**Given entries**
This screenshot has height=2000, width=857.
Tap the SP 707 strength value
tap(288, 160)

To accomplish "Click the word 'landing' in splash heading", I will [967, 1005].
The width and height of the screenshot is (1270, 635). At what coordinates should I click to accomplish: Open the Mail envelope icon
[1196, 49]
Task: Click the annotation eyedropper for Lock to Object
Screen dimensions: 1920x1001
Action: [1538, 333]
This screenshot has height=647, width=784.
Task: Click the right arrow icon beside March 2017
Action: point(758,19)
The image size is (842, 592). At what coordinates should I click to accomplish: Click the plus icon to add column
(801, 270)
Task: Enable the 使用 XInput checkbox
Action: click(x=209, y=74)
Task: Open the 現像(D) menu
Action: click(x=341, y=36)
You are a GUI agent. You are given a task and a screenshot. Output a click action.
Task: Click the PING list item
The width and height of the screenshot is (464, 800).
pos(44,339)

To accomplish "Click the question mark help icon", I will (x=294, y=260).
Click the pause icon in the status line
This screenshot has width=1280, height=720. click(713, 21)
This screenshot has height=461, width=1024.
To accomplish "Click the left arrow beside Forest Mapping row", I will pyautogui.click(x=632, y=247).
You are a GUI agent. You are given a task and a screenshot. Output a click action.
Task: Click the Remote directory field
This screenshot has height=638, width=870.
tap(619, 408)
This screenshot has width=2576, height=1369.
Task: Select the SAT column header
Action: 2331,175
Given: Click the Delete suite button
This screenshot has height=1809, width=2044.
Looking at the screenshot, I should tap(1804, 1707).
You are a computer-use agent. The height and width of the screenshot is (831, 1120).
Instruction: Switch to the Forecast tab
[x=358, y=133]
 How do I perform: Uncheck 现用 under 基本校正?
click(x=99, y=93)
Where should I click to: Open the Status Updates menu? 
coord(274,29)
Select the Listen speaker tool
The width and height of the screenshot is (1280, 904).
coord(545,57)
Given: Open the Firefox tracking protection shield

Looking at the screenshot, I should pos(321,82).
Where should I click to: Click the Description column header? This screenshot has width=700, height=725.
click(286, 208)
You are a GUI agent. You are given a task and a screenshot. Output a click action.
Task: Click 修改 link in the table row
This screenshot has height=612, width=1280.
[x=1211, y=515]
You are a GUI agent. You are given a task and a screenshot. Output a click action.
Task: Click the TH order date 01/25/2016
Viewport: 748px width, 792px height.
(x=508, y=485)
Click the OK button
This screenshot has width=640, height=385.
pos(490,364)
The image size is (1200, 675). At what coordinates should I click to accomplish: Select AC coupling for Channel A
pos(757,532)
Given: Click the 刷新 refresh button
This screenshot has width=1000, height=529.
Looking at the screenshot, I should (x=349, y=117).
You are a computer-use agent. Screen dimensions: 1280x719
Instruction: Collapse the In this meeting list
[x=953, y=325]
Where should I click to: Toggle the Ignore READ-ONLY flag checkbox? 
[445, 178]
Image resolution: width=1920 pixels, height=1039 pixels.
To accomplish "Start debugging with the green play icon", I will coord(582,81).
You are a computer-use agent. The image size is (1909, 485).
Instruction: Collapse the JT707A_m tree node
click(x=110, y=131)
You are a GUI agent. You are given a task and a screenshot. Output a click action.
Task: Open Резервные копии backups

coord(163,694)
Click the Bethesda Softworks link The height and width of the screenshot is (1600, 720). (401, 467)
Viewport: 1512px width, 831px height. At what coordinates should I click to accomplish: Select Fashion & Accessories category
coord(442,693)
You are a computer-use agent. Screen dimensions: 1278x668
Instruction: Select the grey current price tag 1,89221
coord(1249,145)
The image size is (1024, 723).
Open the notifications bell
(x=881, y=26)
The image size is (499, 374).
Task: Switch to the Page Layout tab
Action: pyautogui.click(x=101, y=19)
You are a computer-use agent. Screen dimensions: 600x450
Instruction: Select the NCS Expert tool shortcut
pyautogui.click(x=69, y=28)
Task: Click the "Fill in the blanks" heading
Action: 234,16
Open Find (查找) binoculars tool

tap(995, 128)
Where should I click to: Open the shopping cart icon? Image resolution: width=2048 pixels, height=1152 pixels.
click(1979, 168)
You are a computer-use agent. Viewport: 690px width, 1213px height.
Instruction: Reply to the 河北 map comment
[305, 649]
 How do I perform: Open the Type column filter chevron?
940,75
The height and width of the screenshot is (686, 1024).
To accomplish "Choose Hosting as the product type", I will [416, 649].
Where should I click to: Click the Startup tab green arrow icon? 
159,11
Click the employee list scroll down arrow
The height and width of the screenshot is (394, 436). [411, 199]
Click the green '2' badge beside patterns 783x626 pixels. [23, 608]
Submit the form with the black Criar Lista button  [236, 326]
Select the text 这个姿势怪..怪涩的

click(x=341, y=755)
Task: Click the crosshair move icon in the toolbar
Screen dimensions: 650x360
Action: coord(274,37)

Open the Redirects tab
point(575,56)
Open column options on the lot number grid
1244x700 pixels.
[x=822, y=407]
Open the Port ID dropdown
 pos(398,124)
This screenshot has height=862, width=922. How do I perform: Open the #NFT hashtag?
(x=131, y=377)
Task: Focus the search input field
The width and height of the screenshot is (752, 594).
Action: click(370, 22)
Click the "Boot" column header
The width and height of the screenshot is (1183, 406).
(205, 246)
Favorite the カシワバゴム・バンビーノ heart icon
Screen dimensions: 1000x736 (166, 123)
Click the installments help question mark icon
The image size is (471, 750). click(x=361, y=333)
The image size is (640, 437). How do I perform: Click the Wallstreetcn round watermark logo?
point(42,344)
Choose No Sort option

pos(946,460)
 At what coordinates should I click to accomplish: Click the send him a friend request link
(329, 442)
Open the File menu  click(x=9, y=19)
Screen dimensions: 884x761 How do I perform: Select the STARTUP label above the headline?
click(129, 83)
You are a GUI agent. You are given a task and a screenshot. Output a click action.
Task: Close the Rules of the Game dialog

**Task instructions**
In the records above, locate every line with the string "field" and copy it.

**Exercise solution**
Task: Click the Remote directory field
Task: Focus the search input field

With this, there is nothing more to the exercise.